Die Herzfrequenz, die vor dem Test bei 96 Schlägen pro Minute liegt – offensichtlich ist Katherina etwas aufgeregt –, steigt bis zum Ende des 30-Minuten-Laufs auf 198 Schläge. „Das scheint auf den ersten Blick zwar sehr hoch, ist aber für jugendliche Sportler durchaus in Ordnung“, erläutert Scharhag.

Um den Kalorienverbrauch der Läuferin zu messen, hat ihr Friederike Rosenberger, Doktorandin am Institut für Sport- und Präventivmedizin, ein so genanntes Spirometriegerät auf den Rücken geschnallt, das mit einer Atem-Maske verbunden ist. Dieses Gerät analysiert die aufgenommene Sauerstoffmenge und das Verhältnis zwischen eingeatmetem Sauerstoff und ausgeatmetem Kohlendioxid, woraus die Ärzte den Energieverbrauch errechnen können. Katherina hat nach 30 Minuten Laufband-Jogging 350 Kilokalorien verbraucht. Zum Vergleich: Eine Tafel Schokolade enthält 550 Kilokalorien. Eine Überraschung bringt vier Tage später der zweite Test – diesmal mit zehn Kilo künstlichem Übergewicht. Mit der Bleiweste beschwert, muss Katherina den Lauf nach 20 Minuten abbrechen. „Allgemeine Erschöpfung, schwere Beine, Gelenkschmerzen in beiden Füßen“, heißt es im ärztlichen Befund. Die Läuferin verspürt Schmerzen in der Wade und klagt über schwere Beine. „Durch mein höheres Gewicht ist es mir von Anfang an schwer gefallen, die Beine locker zu heben“, berichtet Katherina.

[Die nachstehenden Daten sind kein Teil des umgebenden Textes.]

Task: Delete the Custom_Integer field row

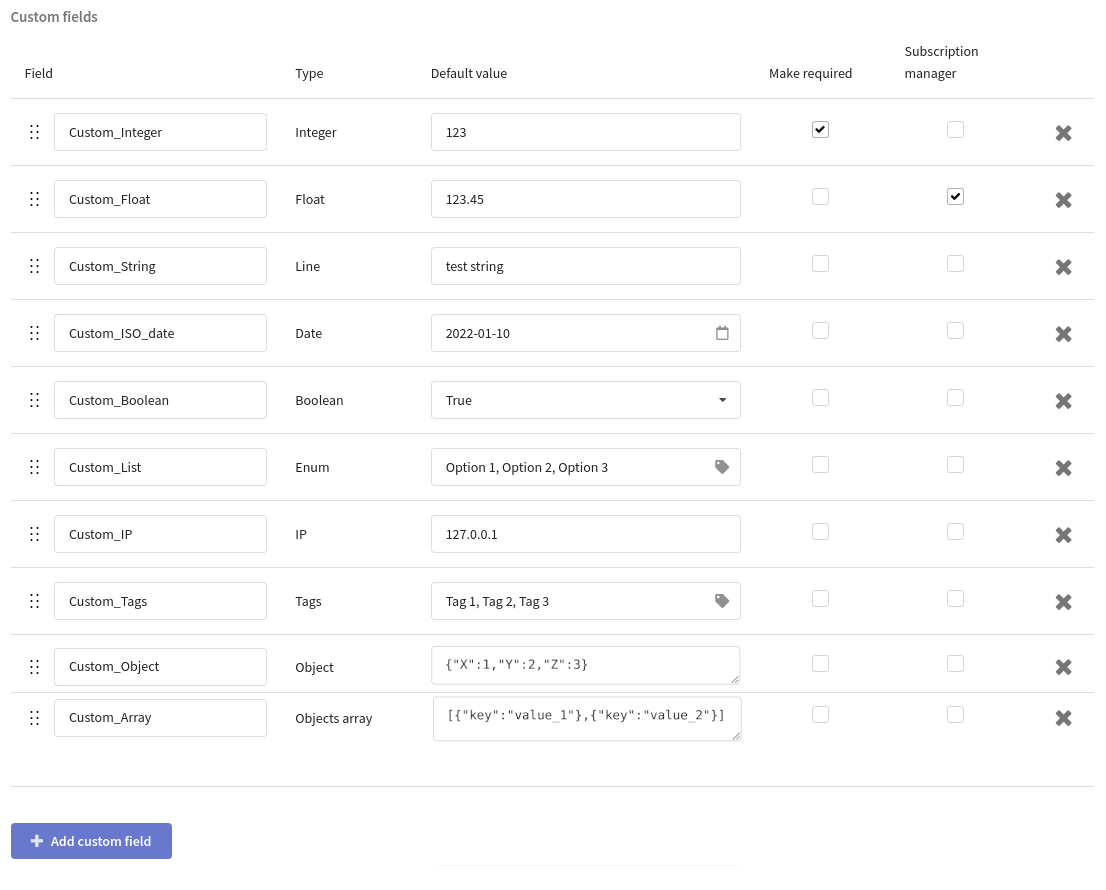Action: 1064,133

Der Laktatwert liegt am Ende bei 6,40 Millimol pro Liter Blut. Dies spricht für eine beginnende Übersäuerung. Infolge des zusätzlichen Gewichts benötigt Katherina mehr Energie, jedoch reicht der zur Verfügung stehende Sauerstoff dazu nicht aus, so dass die zusätzlich benötigte Energie ohne Sauerstoff gewonnen werden muss und sich vermehrt Laktat ansammelt. Die Muskulatur macht schlapp, die Beine werden schwer. Die Ausbelastung eines Sportlers beginnt ab etwa 8 mmol/l Blut. 400-Meter-Läufer erreichen Laktatwerte von 20 mmol/l.

Auf Katherinas körperliche Erschöpfung deutet auch die höhere Herzfrequenz hin. Nach zehn Minuten bereits messen die Mediziner eine Herzfrequenz von 196 Schlägen pro Minuten. Beim Test ohne Gewicht lag der Puls erst nach 30 Minuten bei 198 Schlägen. Nach 20 Minuten auf dem Laufband mit Bleiweste beträgt die Herzfrequenz 203 Schläge pro Minute. „Katherinas Herz-Kreislaufsystem ist jetzt ausbelastet“, formuliert es Sportmediziner Jürgen Scharhag. Katherina selbst stuft die Belastung nach 20 Minuten als „schwer“ ein.

Mit der Gewichtsweste hat die Läuferin 259 Kilokalorien verbraucht. Ohne Weste lag der Energieverbrauch nach 20 Minuten bei 233 Kilokalorien. Katherina benötigt mit dem Übergewicht gut zehn Prozent mehr Energie für die gleiche sportliche Leistung.

Die schweren Beine lassen sich durch die Übersäuerung der Muskulatur erklären, die Schmerzen in den Fußgelenken rühren sicherlich vom höheren Körpergewicht her. Die Belastung der Füße steigt proportional mit dem Gewicht. Doppeltes Gewicht erzeugt doppelte Belastung. Für Katherina heißt das: Da ihr Gewicht durch die Bleiweste um 15 Prozent steigt, belastet sie ihre Füße 15 Prozent stärker als normal. Bei höherem Tempo steigt die Belastung sogar im Quadrat: Doppelte Laufgeschwindigkeit verursacht eine vierfach höhere Belastung. Genau das trifft bei Katherina zu, da sie auf dem Laufband etwa doppelt so schnell unterwegs ist wie als Fußgängerin im Alltag.

„Wenn es gelingt, sein Übergewicht deutlich abzubauen, fallen sogar ohne Training alltägliche und auch sportliche Belastungen viel leichter, das Treppensteigen macht wieder Spaß“, kommentiert Professor Dr. Wilfried Kindermann, der Leiter des Instituts für Sport- und Präventivmedizin, das Ergebnis des Tests.